I'm Young And I'm Easily Bored.

I hate Sundays. Good ones are few and far between.
For some reason I really wanted to talk to my mum today.
But I didn't call because I realized talking to her could not be as satisfying as I hoped it would be.
And by the time I had realized I haven't spoken to anybody for two days,
it was too late to call there.

But I've been miserable for days. This doesn't change a thing.
I still hate everything.
I still hate everyone.
My dvd player doesn't plug into this television.
It was hot out today, but there were clouds so I didn't go outside.
I have to wake up in five hours to go to a school that I'm not even certain I want to keep going to.

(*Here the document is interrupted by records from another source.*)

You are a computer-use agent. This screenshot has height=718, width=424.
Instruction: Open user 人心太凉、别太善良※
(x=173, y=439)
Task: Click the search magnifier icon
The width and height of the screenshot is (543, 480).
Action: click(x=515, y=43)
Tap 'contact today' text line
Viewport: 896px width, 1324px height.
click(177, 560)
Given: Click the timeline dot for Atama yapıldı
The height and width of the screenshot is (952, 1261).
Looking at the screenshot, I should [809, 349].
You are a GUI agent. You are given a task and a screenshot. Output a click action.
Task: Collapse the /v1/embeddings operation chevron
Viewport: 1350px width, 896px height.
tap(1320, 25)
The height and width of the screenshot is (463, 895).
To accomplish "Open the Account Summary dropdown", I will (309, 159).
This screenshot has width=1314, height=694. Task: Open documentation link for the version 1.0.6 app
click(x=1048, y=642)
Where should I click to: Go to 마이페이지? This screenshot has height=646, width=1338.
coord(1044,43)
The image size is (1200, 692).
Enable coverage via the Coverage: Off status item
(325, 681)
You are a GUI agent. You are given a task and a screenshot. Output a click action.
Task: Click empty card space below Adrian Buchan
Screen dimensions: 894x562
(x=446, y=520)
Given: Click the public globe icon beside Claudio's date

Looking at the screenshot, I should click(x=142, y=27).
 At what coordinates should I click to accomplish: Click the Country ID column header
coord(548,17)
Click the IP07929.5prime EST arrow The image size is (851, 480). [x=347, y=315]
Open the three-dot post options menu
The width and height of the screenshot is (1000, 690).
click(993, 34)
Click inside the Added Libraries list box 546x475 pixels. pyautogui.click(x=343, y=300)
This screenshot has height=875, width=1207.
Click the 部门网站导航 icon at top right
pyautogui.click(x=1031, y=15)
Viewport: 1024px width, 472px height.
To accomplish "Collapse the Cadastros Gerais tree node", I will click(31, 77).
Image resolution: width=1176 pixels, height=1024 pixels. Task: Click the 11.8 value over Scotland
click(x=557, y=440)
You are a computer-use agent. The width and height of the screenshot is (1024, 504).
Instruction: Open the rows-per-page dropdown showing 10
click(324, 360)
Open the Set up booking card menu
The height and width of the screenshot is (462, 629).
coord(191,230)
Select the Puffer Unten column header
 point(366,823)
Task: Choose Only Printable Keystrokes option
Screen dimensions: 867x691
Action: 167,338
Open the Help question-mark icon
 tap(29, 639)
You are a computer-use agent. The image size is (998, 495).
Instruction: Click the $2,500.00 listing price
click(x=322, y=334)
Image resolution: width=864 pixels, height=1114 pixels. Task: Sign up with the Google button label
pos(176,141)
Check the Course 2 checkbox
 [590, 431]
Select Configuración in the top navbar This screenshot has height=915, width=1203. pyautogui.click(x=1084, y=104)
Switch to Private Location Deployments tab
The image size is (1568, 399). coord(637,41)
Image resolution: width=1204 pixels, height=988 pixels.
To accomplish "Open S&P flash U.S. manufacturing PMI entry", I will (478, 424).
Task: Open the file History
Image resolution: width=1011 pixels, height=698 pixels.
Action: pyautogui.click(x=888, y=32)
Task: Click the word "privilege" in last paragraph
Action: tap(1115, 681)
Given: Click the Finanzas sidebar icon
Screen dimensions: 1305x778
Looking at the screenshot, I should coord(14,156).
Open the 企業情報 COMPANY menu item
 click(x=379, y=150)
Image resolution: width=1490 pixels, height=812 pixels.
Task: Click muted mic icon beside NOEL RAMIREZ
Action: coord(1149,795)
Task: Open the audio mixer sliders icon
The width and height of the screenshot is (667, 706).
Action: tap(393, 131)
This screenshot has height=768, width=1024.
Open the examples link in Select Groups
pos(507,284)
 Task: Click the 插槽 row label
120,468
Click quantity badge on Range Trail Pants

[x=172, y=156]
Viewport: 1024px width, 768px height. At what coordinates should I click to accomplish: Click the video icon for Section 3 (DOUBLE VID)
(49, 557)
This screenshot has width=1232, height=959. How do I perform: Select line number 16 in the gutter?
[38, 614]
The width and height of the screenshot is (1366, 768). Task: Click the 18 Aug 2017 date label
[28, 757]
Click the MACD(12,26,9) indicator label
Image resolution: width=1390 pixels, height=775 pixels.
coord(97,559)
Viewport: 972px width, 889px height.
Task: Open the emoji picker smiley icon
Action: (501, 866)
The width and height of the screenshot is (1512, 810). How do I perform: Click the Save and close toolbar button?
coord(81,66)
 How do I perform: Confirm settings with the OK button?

I'm not scared of much. All those things normal people are scared of
like the dark, snakes, spiders, needles, flying, heights, public speaking, 
dying and dying alone are all parts of life I have somehow come to terms with.
But there are these certain phobias that stick.
 I call them phobias because they are fears that are irrational and debilitating.
I won't say what they are because it just so happens I'm terrified of people knowing my secrets.
There's one. You get the picture.

I'm becoming apathetic. I care about nothing.
 It's horrible and this is no way to live. It's not even a way to die,
that's how miserable it is. Something has to stop. I need a change.
I don't really know what's happening and that's the worst part of it all.